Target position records
____

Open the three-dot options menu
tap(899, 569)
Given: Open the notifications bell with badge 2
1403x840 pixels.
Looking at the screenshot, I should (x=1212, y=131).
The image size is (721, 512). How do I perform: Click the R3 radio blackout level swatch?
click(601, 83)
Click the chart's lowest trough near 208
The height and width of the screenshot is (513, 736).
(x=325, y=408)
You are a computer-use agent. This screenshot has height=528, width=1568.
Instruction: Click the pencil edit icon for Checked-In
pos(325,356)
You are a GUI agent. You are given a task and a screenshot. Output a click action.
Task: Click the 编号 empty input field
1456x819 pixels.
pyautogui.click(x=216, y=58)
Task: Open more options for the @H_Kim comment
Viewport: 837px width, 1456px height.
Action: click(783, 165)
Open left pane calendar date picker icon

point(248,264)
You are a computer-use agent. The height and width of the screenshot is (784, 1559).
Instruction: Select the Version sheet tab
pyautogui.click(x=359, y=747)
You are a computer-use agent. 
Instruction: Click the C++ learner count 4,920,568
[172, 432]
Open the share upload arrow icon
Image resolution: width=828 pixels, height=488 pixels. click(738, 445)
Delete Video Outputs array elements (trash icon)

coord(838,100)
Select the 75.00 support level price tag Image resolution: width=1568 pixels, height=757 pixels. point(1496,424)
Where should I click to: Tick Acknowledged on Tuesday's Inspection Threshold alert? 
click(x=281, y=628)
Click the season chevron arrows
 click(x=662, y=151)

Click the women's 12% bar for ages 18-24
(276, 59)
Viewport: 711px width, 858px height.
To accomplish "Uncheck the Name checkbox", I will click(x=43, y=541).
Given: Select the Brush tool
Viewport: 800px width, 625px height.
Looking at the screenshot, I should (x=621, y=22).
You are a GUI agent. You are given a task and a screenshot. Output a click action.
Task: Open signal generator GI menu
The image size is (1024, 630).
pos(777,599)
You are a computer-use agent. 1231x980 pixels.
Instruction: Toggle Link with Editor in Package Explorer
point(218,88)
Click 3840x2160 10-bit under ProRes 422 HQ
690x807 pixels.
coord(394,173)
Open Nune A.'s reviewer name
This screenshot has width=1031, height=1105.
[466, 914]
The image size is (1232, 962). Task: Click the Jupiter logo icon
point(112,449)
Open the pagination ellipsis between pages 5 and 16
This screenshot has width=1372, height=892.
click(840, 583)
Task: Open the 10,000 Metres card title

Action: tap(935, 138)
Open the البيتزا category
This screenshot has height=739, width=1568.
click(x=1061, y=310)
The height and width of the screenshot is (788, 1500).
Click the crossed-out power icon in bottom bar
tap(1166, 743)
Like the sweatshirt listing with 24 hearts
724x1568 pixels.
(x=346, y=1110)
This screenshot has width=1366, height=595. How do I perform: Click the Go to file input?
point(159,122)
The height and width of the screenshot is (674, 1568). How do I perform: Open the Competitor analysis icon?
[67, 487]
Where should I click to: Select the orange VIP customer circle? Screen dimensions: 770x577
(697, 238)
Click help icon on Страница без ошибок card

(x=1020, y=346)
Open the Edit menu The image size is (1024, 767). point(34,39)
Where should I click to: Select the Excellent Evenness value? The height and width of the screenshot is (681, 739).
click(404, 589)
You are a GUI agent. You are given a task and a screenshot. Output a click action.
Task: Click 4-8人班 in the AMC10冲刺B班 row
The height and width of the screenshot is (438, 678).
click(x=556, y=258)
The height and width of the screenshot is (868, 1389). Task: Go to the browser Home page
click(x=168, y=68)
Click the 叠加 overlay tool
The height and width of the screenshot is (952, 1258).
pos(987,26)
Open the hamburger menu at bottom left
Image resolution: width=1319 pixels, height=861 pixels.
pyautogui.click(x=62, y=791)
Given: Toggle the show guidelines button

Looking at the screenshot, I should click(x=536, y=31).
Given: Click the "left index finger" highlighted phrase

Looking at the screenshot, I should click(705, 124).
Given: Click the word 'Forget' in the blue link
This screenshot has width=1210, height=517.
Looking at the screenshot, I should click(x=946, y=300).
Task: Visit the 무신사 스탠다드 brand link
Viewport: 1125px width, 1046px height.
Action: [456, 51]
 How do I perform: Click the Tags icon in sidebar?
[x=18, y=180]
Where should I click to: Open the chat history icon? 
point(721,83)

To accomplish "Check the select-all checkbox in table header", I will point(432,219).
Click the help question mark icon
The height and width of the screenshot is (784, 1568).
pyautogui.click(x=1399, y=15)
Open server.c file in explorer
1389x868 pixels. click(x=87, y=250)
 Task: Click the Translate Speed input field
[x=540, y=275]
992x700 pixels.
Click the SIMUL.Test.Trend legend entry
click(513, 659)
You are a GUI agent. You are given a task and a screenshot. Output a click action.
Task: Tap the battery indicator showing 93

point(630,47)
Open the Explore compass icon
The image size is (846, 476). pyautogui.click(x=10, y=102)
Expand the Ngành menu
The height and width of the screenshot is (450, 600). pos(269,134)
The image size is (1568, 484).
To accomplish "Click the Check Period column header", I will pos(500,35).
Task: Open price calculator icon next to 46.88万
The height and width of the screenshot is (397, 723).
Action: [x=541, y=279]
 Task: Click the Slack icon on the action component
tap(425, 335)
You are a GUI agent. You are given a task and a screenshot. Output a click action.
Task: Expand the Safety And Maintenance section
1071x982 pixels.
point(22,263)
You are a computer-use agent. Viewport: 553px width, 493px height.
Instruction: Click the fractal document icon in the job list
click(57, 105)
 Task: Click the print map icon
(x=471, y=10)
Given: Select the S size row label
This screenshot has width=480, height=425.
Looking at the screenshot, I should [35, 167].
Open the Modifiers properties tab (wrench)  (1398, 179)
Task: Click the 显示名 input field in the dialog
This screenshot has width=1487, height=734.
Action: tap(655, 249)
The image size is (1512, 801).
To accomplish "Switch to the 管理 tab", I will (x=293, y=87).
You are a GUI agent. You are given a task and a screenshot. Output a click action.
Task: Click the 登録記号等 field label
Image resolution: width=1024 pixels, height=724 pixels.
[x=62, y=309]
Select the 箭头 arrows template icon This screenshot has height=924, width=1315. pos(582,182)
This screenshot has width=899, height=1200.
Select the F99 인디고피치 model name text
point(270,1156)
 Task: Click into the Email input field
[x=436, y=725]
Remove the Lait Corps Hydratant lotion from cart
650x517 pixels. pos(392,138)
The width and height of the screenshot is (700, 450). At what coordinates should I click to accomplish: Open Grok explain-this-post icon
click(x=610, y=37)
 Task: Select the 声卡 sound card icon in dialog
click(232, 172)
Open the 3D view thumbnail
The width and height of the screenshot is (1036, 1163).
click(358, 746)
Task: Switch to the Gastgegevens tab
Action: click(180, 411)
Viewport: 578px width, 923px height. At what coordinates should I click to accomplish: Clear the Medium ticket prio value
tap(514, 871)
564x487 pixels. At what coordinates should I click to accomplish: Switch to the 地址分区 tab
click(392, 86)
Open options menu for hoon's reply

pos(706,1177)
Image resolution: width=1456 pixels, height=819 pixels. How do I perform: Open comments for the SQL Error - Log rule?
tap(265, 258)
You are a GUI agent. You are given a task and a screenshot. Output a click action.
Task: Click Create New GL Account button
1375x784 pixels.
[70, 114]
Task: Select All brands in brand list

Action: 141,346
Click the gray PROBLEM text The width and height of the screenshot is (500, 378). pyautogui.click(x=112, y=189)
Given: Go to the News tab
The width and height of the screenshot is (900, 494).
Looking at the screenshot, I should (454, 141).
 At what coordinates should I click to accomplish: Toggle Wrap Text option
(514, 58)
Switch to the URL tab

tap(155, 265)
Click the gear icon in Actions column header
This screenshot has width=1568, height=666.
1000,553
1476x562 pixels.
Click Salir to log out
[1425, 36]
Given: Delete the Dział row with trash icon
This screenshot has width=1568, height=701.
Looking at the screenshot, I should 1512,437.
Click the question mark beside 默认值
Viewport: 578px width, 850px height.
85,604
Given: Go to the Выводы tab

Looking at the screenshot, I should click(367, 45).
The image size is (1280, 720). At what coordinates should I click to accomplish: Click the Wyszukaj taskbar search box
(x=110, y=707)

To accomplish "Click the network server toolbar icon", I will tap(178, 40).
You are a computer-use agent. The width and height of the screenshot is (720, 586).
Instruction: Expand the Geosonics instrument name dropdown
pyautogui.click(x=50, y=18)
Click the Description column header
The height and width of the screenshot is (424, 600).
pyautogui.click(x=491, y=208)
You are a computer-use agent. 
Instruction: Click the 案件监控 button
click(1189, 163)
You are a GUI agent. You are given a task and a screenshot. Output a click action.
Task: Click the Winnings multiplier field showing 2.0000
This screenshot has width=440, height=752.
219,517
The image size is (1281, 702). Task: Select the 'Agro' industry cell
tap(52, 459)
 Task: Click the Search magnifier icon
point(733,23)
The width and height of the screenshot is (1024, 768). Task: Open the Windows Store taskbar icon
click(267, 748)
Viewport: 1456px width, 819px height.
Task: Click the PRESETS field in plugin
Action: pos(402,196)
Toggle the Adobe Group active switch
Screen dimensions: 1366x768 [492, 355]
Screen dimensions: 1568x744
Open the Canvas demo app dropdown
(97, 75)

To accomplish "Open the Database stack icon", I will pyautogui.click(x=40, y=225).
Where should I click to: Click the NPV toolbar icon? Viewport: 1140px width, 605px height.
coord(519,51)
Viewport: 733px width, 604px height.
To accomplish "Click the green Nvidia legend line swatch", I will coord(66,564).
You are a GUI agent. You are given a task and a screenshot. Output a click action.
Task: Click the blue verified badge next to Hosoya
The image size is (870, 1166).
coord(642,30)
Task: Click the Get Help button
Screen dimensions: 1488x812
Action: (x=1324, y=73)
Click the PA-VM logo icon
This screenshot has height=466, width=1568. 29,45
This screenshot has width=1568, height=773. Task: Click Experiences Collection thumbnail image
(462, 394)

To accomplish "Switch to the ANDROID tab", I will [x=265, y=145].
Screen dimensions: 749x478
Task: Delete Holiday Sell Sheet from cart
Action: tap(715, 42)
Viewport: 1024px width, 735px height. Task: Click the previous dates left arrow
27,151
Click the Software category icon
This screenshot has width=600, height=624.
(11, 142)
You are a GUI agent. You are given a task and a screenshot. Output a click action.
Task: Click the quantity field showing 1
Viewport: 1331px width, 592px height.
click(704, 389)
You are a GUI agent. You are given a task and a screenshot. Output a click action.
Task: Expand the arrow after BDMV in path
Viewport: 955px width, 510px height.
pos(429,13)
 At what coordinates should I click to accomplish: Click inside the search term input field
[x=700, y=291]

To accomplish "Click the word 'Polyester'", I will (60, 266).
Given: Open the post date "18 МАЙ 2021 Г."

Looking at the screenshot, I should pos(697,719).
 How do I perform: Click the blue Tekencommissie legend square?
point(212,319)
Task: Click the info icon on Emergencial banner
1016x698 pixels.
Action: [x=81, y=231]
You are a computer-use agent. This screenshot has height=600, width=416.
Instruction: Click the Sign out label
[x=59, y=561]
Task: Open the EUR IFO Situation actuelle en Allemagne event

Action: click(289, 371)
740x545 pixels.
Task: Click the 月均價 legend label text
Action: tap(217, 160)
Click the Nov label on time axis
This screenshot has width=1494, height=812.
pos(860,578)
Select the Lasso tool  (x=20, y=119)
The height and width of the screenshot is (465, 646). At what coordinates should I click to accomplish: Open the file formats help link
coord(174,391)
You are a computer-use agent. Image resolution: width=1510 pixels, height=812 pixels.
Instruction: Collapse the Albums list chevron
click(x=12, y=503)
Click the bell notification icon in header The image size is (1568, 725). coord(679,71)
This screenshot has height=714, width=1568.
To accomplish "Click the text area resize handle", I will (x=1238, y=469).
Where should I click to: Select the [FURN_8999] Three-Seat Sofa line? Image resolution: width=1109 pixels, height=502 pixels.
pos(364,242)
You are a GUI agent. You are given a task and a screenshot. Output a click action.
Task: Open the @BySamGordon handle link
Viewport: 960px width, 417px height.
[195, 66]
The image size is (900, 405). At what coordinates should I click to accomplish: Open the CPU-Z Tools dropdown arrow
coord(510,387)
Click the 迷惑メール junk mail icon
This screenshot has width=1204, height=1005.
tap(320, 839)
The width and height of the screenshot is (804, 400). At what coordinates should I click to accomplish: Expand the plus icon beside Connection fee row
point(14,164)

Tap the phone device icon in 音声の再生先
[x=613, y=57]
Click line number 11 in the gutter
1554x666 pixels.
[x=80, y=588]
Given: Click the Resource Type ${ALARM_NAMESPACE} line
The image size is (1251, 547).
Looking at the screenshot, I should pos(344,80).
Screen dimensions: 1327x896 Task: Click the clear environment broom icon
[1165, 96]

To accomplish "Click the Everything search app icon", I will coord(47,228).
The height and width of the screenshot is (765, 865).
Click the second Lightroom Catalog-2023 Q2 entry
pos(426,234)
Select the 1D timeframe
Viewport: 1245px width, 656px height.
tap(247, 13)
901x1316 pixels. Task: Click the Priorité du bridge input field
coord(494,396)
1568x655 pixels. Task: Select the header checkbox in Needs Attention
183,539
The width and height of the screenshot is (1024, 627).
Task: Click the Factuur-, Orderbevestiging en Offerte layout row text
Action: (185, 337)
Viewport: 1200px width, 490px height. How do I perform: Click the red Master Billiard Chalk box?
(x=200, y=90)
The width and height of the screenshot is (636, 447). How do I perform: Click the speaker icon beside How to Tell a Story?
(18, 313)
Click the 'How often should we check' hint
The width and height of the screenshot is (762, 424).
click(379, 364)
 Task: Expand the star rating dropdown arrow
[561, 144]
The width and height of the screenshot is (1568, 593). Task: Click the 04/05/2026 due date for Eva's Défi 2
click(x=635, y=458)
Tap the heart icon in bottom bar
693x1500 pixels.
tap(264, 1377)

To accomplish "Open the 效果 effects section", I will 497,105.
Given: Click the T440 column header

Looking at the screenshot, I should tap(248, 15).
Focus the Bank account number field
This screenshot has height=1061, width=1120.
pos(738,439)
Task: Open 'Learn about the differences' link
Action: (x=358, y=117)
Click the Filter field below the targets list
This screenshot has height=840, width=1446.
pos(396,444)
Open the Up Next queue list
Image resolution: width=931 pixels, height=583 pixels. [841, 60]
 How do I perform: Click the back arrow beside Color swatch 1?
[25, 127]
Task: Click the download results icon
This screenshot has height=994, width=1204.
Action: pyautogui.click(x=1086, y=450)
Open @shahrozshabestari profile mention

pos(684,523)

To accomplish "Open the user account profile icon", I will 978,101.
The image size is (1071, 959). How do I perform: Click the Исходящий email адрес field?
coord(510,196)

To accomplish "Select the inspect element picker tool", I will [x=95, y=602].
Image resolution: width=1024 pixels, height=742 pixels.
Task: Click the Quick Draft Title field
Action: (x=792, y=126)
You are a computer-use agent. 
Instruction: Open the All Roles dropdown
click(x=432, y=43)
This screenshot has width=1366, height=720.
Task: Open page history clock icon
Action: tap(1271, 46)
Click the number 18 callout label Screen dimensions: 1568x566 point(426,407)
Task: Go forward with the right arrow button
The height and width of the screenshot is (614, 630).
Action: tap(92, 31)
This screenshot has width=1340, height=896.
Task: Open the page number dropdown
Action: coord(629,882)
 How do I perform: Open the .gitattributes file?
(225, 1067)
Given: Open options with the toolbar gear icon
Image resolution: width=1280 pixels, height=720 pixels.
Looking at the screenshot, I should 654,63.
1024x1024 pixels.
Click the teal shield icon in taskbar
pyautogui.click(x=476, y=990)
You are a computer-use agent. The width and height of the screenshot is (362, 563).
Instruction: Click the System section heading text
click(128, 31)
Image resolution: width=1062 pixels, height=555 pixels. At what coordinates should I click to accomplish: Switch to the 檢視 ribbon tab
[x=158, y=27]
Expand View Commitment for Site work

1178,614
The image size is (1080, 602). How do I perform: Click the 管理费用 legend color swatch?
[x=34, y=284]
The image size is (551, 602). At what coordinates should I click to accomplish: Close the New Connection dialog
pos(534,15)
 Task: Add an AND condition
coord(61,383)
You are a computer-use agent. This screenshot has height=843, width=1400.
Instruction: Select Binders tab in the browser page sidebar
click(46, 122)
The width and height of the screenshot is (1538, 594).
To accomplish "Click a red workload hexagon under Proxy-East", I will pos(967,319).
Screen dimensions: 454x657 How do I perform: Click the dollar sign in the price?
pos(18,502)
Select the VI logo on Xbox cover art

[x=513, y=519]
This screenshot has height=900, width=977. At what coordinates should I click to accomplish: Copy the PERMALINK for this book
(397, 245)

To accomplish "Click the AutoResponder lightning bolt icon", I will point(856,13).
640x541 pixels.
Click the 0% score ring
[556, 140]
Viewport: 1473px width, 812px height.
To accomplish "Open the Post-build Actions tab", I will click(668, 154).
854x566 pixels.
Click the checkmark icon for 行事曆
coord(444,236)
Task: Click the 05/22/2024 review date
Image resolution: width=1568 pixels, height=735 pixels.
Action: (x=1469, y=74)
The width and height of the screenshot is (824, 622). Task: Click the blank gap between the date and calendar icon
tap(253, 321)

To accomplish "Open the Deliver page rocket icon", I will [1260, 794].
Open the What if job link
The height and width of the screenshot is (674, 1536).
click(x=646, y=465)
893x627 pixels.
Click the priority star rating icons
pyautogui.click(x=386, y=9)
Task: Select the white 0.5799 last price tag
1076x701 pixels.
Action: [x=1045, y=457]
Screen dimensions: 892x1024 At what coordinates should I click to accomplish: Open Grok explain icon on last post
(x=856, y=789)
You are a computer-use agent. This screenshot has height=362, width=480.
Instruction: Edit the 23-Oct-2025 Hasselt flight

____

**Exercise**
Copy the records above, starting at their first line and ending after the line that contains "click(601, 83)", with both ends included.

**Task answer**
Open the three-dot options menu
tap(899, 569)
Given: Open the notifications bell with badge 2
1403x840 pixels.
Looking at the screenshot, I should (x=1212, y=131).
The image size is (721, 512). How do I perform: Click the R3 radio blackout level swatch?
click(601, 83)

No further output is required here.